▸ **Exercise description**: Please print the whole listing again, exactly as shown.

************

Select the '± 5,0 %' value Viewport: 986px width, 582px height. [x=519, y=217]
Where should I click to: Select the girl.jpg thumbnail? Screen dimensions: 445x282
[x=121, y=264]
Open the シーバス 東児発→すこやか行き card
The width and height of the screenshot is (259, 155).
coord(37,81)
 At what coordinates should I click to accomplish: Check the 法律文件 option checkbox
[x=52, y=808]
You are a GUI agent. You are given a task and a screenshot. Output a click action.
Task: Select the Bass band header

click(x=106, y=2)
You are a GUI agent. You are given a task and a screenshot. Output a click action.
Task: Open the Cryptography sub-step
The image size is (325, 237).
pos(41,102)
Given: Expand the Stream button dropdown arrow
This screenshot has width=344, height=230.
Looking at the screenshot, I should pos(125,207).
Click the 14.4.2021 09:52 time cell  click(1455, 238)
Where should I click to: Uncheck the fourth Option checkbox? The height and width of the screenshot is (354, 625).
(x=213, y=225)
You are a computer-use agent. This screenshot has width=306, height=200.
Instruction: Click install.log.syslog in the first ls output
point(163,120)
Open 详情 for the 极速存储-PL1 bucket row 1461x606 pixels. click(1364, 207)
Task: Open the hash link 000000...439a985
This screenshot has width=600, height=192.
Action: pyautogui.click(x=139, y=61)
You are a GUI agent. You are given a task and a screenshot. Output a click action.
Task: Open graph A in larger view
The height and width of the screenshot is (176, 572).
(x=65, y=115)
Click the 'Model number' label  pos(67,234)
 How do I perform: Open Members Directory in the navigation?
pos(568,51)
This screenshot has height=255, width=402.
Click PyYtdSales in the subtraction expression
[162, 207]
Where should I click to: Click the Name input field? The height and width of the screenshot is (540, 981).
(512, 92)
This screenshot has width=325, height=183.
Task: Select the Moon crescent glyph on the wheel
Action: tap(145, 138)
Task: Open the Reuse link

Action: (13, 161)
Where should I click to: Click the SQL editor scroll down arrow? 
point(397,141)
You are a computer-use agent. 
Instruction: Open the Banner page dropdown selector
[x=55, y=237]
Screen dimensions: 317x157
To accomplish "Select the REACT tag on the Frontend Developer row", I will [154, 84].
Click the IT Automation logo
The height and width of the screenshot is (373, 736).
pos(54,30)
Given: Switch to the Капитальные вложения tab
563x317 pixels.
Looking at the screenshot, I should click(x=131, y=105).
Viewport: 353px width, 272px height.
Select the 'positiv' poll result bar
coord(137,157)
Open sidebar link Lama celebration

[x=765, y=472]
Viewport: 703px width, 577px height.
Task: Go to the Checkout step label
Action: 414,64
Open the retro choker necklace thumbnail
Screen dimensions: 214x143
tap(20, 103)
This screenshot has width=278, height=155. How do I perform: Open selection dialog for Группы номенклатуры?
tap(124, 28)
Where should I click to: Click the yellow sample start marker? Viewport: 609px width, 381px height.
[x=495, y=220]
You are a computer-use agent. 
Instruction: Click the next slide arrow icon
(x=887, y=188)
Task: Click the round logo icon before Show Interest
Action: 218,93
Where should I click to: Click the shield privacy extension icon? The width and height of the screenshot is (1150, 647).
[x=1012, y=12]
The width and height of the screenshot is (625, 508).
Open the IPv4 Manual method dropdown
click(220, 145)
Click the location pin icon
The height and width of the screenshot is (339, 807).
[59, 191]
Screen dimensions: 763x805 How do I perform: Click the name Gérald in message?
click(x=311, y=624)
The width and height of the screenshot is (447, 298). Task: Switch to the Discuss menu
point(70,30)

************

▸ **Response to the task**:
Select the '± 5,0 %' value Viewport: 986px width, 582px height. [x=519, y=217]
Where should I click to: Select the girl.jpg thumbnail? Screen dimensions: 445x282
[x=121, y=264]
Open the シーバス 東児発→すこやか行き card
The width and height of the screenshot is (259, 155).
coord(37,81)
 At what coordinates should I click to accomplish: Check the 法律文件 option checkbox
[x=52, y=808]
You are a GUI agent. You are given a task and a screenshot. Output a click action.
Task: Select the Bass band header

click(x=106, y=2)
You are a GUI agent. You are given a task and a screenshot. Output a click action.
Task: Open the Cryptography sub-step
The image size is (325, 237).
pos(41,102)
Given: Expand the Stream button dropdown arrow
This screenshot has width=344, height=230.
Looking at the screenshot, I should pos(125,207).
Click the 14.4.2021 09:52 time cell  click(1455, 238)
Where should I click to: Uncheck the fourth Option checkbox? The height and width of the screenshot is (354, 625).
(x=213, y=225)
You are a computer-use agent. This screenshot has width=306, height=200.
Instruction: Click install.log.syslog in the first ls output
point(163,120)
Open 详情 for the 极速存储-PL1 bucket row 1461x606 pixels. click(1364, 207)
Task: Open the hash link 000000...439a985
This screenshot has width=600, height=192.
Action: pyautogui.click(x=139, y=61)
You are a GUI agent. You are given a task and a screenshot. Output a click action.
Task: Open graph A in larger view
The height and width of the screenshot is (176, 572).
(x=65, y=115)
Click the 'Model number' label  pos(67,234)
 How do I perform: Open Members Directory in the navigation?
pos(568,51)
This screenshot has height=255, width=402.
Click PyYtdSales in the subtraction expression
[162, 207]
Where should I click to: Click the Name input field? The height and width of the screenshot is (540, 981).
(512, 92)
This screenshot has width=325, height=183.
Task: Select the Moon crescent glyph on the wheel
Action: tap(145, 138)
Task: Open the Reuse link

Action: (13, 161)
Where should I click to: Click the SQL editor scroll down arrow? 
point(397,141)
You are a computer-use agent. 
Instruction: Open the Banner page dropdown selector
[x=55, y=237]
Screen dimensions: 317x157
To accomplish "Select the REACT tag on the Frontend Developer row", I will [154, 84].
Click the IT Automation logo
The height and width of the screenshot is (373, 736).
pos(54,30)
Given: Switch to the Капитальные вложения tab
563x317 pixels.
Looking at the screenshot, I should click(x=131, y=105).
Viewport: 353px width, 272px height.
Select the 'positiv' poll result bar
coord(137,157)
Open sidebar link Lama celebration

[x=765, y=472]
Viewport: 703px width, 577px height.
Task: Go to the Checkout step label
Action: 414,64
Open the retro choker necklace thumbnail
Screen dimensions: 214x143
tap(20, 103)
This screenshot has width=278, height=155. How do I perform: Open selection dialog for Группы номенклатуры?
tap(124, 28)
Where should I click to: Click the yellow sample start marker? Viewport: 609px width, 381px height.
[x=495, y=220]
You are a computer-use agent. 
Instruction: Click the next slide arrow icon
(x=887, y=188)
Task: Click the round logo icon before Show Interest
Action: 218,93
Where should I click to: Click the shield privacy extension icon? The width and height of the screenshot is (1150, 647).
[x=1012, y=12]
The width and height of the screenshot is (625, 508).
Open the IPv4 Manual method dropdown
click(220, 145)
Click the location pin icon
The height and width of the screenshot is (339, 807).
[59, 191]
Screen dimensions: 763x805 How do I perform: Click the name Gérald in message?
click(x=311, y=624)
The width and height of the screenshot is (447, 298). Task: Switch to the Discuss menu
point(70,30)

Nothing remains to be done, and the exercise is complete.